Records for pointing at text and elements:
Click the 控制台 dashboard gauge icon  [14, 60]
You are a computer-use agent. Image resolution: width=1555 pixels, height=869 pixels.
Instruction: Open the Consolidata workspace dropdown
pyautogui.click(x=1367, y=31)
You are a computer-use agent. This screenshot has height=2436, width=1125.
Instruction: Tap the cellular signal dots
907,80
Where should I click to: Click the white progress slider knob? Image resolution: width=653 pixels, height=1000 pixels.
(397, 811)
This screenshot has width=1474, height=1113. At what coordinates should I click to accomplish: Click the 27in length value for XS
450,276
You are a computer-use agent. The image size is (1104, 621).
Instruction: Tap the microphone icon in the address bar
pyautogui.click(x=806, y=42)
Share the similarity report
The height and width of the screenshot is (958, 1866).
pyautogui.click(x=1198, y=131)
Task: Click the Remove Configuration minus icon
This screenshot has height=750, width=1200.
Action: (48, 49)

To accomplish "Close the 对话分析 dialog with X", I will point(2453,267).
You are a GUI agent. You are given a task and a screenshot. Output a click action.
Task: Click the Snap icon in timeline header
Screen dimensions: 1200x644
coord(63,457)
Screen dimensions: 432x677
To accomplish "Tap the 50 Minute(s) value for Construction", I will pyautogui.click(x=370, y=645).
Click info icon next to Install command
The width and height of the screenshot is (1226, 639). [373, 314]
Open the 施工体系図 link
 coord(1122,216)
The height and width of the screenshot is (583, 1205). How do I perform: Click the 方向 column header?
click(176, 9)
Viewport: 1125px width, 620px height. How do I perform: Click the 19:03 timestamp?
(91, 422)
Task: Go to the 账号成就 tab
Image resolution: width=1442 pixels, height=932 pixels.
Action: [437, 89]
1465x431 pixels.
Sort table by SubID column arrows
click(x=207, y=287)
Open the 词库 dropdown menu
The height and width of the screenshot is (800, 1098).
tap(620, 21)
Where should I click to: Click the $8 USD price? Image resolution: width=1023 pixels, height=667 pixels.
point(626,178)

### WHAT TO PRODUCE:
Reproduce the entries from the first line through the line containing "Action: [437, 89]", leaving every line unchanged.

### RESULT:
Click the 控制台 dashboard gauge icon  [14, 60]
You are a computer-use agent. Image resolution: width=1555 pixels, height=869 pixels.
Instruction: Open the Consolidata workspace dropdown
pyautogui.click(x=1367, y=31)
You are a computer-use agent. This screenshot has height=2436, width=1125.
Instruction: Tap the cellular signal dots
907,80
Where should I click to: Click the white progress slider knob? Image resolution: width=653 pixels, height=1000 pixels.
(397, 811)
This screenshot has width=1474, height=1113. At what coordinates should I click to accomplish: Click the 27in length value for XS
450,276
You are a computer-use agent. The image size is (1104, 621).
Instruction: Tap the microphone icon in the address bar
pyautogui.click(x=806, y=42)
Share the similarity report
The height and width of the screenshot is (958, 1866).
pyautogui.click(x=1198, y=131)
Task: Click the Remove Configuration minus icon
This screenshot has height=750, width=1200.
Action: (48, 49)

To accomplish "Close the 对话分析 dialog with X", I will point(2453,267).
You are a GUI agent. You are given a task and a screenshot. Output a click action.
Task: Click the Snap icon in timeline header
Screen dimensions: 1200x644
coord(63,457)
Screen dimensions: 432x677
To accomplish "Tap the 50 Minute(s) value for Construction", I will pyautogui.click(x=370, y=645).
Click info icon next to Install command
The width and height of the screenshot is (1226, 639). [373, 314]
Open the 施工体系図 link
 coord(1122,216)
The height and width of the screenshot is (583, 1205). How do I perform: Click the 方向 column header?
click(176, 9)
Viewport: 1125px width, 620px height. How do I perform: Click the 19:03 timestamp?
(91, 422)
Task: Go to the 账号成就 tab
Image resolution: width=1442 pixels, height=932 pixels.
Action: [437, 89]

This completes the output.